» Material shown
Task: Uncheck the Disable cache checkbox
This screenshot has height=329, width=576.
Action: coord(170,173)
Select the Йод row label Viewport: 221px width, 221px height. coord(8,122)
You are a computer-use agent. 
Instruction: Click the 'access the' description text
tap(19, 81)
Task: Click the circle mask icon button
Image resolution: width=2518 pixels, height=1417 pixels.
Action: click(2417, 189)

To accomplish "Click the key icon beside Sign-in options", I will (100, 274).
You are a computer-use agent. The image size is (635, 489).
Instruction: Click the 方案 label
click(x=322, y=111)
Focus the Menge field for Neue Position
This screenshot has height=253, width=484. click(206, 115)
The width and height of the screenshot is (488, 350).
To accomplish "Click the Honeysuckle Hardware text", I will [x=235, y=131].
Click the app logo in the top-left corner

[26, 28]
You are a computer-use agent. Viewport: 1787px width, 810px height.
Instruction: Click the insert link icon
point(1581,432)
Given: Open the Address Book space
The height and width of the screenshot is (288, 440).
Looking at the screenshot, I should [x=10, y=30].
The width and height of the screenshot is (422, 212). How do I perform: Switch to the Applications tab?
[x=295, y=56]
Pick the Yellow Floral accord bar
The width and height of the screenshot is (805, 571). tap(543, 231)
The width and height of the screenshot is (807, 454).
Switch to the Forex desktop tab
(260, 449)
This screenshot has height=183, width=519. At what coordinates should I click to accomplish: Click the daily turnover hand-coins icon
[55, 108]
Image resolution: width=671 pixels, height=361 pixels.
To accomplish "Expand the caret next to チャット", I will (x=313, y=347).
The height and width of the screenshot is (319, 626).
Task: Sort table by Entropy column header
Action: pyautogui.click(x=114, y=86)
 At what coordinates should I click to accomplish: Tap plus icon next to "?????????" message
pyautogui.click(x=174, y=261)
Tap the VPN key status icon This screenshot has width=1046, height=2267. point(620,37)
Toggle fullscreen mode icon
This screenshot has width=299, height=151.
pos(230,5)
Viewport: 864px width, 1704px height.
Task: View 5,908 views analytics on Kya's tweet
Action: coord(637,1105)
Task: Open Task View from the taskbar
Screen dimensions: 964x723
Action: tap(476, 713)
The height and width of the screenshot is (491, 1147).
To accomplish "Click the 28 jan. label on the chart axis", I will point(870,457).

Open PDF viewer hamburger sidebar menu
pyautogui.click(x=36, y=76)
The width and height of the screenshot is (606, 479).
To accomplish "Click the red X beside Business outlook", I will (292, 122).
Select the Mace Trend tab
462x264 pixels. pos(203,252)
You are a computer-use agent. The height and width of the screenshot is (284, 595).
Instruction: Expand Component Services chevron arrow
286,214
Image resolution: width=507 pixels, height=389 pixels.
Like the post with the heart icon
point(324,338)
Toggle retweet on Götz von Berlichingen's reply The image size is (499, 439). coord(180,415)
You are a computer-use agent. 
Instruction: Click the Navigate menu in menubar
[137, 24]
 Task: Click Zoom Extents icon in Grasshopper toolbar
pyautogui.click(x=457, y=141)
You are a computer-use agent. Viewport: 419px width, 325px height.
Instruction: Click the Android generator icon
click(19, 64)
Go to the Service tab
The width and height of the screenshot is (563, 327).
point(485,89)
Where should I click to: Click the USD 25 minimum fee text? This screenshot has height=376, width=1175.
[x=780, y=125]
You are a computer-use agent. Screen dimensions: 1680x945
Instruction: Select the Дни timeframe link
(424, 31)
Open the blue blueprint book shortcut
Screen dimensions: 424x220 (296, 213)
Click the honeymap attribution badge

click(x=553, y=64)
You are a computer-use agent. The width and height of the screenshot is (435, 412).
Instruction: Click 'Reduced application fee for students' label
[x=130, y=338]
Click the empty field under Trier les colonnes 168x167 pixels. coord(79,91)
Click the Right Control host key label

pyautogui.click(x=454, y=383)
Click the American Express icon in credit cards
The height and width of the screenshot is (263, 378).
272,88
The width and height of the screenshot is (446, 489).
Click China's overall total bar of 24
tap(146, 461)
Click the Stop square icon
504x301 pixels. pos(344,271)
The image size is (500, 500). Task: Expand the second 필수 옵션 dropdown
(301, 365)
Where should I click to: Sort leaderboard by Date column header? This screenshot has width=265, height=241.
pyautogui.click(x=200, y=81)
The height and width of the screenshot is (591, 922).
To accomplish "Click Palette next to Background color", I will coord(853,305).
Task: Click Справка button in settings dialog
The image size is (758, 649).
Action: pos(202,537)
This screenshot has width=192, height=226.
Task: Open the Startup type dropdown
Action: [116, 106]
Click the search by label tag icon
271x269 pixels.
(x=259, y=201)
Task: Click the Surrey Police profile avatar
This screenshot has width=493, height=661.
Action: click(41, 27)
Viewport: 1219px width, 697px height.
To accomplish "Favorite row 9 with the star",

» Your task
Output an identical copy of every record above.

» The answer
Task: Uncheck the Disable cache checkbox
This screenshot has height=329, width=576.
Action: coord(170,173)
Select the Йод row label Viewport: 221px width, 221px height. coord(8,122)
You are a computer-use agent. 
Instruction: Click the 'access the' description text
tap(19, 81)
Task: Click the circle mask icon button
Image resolution: width=2518 pixels, height=1417 pixels.
Action: click(2417, 189)

To accomplish "Click the key icon beside Sign-in options", I will (100, 274).
You are a computer-use agent. The image size is (635, 489).
Instruction: Click the 方案 label
click(x=322, y=111)
Focus the Menge field for Neue Position
This screenshot has height=253, width=484. click(206, 115)
The width and height of the screenshot is (488, 350).
To accomplish "Click the Honeysuckle Hardware text", I will [x=235, y=131].
Click the app logo in the top-left corner

[26, 28]
You are a computer-use agent. Viewport: 1787px width, 810px height.
Instruction: Click the insert link icon
point(1581,432)
Given: Open the Address Book space
The height and width of the screenshot is (288, 440).
Looking at the screenshot, I should [x=10, y=30].
The width and height of the screenshot is (422, 212). How do I perform: Switch to the Applications tab?
[x=295, y=56]
Pick the Yellow Floral accord bar
The width and height of the screenshot is (805, 571). tap(543, 231)
The width and height of the screenshot is (807, 454).
Switch to the Forex desktop tab
(260, 449)
This screenshot has height=183, width=519. At what coordinates should I click to accomplish: Click the daily turnover hand-coins icon
[55, 108]
Image resolution: width=671 pixels, height=361 pixels.
To accomplish "Expand the caret next to チャット", I will (x=313, y=347).
The height and width of the screenshot is (319, 626).
Task: Sort table by Entropy column header
Action: pyautogui.click(x=114, y=86)
 At what coordinates should I click to accomplish: Tap plus icon next to "?????????" message
pyautogui.click(x=174, y=261)
Tap the VPN key status icon This screenshot has width=1046, height=2267. point(620,37)
Toggle fullscreen mode icon
This screenshot has width=299, height=151.
pos(230,5)
Viewport: 864px width, 1704px height.
Task: View 5,908 views analytics on Kya's tweet
Action: coord(637,1105)
Task: Open Task View from the taskbar
Screen dimensions: 964x723
Action: tap(476, 713)
The height and width of the screenshot is (491, 1147).
To accomplish "Click the 28 jan. label on the chart axis", I will point(870,457).

Open PDF viewer hamburger sidebar menu
pyautogui.click(x=36, y=76)
The width and height of the screenshot is (606, 479).
To accomplish "Click the red X beside Business outlook", I will (292, 122).
Select the Mace Trend tab
462x264 pixels. pos(203,252)
You are a computer-use agent. The height and width of the screenshot is (284, 595).
Instruction: Expand Component Services chevron arrow
286,214
Image resolution: width=507 pixels, height=389 pixels.
Like the post with the heart icon
point(324,338)
Toggle retweet on Götz von Berlichingen's reply The image size is (499, 439). coord(180,415)
You are a computer-use agent. 
Instruction: Click the Navigate menu in menubar
[137, 24]
 Task: Click Zoom Extents icon in Grasshopper toolbar
pyautogui.click(x=457, y=141)
You are a computer-use agent. Viewport: 419px width, 325px height.
Instruction: Click the Android generator icon
click(19, 64)
Go to the Service tab
The width and height of the screenshot is (563, 327).
point(485,89)
Where should I click to: Click the USD 25 minimum fee text? This screenshot has height=376, width=1175.
[x=780, y=125]
You are a computer-use agent. Screen dimensions: 1680x945
Instruction: Select the Дни timeframe link
(424, 31)
Open the blue blueprint book shortcut
Screen dimensions: 424x220 (296, 213)
Click the honeymap attribution badge

click(x=553, y=64)
You are a computer-use agent. The width and height of the screenshot is (435, 412).
Instruction: Click 'Reduced application fee for students' label
[x=130, y=338]
Click the empty field under Trier les colonnes 168x167 pixels. coord(79,91)
Click the Right Control host key label

pyautogui.click(x=454, y=383)
Click the American Express icon in credit cards
The height and width of the screenshot is (263, 378).
272,88
The width and height of the screenshot is (446, 489).
Click China's overall total bar of 24
tap(146, 461)
Click the Stop square icon
504x301 pixels. pos(344,271)
The image size is (500, 500). Task: Expand the second 필수 옵션 dropdown
(301, 365)
Where should I click to: Sort leaderboard by Date column header? This screenshot has width=265, height=241.
pyautogui.click(x=200, y=81)
The height and width of the screenshot is (591, 922).
To accomplish "Click Palette next to Background color", I will coord(853,305).
Task: Click Справка button in settings dialog
The image size is (758, 649).
Action: pos(202,537)
This screenshot has width=192, height=226.
Task: Open the Startup type dropdown
Action: [116, 106]
Click the search by label tag icon
271x269 pixels.
(x=259, y=201)
Task: Click the Surrey Police profile avatar
This screenshot has width=493, height=661.
Action: click(41, 27)
Viewport: 1219px width, 697px height.
To accomplish "Favorite row 9 with the star",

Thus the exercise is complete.